**What needs to be done:**
Restate the material verbatim, every line included.

── Recorded information ──

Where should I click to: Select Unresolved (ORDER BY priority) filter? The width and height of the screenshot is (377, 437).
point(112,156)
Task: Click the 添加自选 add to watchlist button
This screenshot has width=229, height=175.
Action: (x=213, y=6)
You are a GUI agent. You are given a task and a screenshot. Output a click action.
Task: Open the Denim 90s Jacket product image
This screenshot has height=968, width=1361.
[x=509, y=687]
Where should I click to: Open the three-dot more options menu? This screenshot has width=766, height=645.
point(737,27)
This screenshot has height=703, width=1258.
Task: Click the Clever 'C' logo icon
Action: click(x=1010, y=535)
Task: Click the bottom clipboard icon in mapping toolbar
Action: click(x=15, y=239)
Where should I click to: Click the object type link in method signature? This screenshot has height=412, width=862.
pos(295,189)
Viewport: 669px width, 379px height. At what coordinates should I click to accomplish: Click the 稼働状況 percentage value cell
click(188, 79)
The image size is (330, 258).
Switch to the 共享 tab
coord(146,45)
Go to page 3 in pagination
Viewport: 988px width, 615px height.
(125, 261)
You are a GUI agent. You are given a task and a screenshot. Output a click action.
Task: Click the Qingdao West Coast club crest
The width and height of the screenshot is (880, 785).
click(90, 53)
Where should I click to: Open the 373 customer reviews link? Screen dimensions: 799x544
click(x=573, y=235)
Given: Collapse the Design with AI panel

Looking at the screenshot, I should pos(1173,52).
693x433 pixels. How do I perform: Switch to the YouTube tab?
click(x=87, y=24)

───

**Result below:**
Where should I click to: Select Unresolved (ORDER BY priority) filter? The width and height of the screenshot is (377, 437).
point(112,156)
Task: Click the 添加自选 add to watchlist button
This screenshot has width=229, height=175.
Action: (x=213, y=6)
You are a GUI agent. You are given a task and a screenshot. Output a click action.
Task: Open the Denim 90s Jacket product image
This screenshot has height=968, width=1361.
[x=509, y=687]
Where should I click to: Open the three-dot more options menu? This screenshot has width=766, height=645.
point(737,27)
This screenshot has height=703, width=1258.
Task: Click the Clever 'C' logo icon
Action: click(x=1010, y=535)
Task: Click the bottom clipboard icon in mapping toolbar
Action: click(x=15, y=239)
Where should I click to: Click the object type link in method signature? This screenshot has height=412, width=862.
pos(295,189)
Viewport: 669px width, 379px height. At what coordinates should I click to accomplish: Click the 稼働状況 percentage value cell
click(188, 79)
The image size is (330, 258).
Switch to the 共享 tab
coord(146,45)
Go to page 3 in pagination
Viewport: 988px width, 615px height.
(125, 261)
You are a GUI agent. You are given a task and a screenshot. Output a click action.
Task: Click the Qingdao West Coast club crest
The width and height of the screenshot is (880, 785).
click(90, 53)
Where should I click to: Open the 373 customer reviews link? Screen dimensions: 799x544
click(x=573, y=235)
Given: Collapse the Design with AI panel

Looking at the screenshot, I should pos(1173,52).
693x433 pixels. How do I perform: Switch to the YouTube tab?
click(x=87, y=24)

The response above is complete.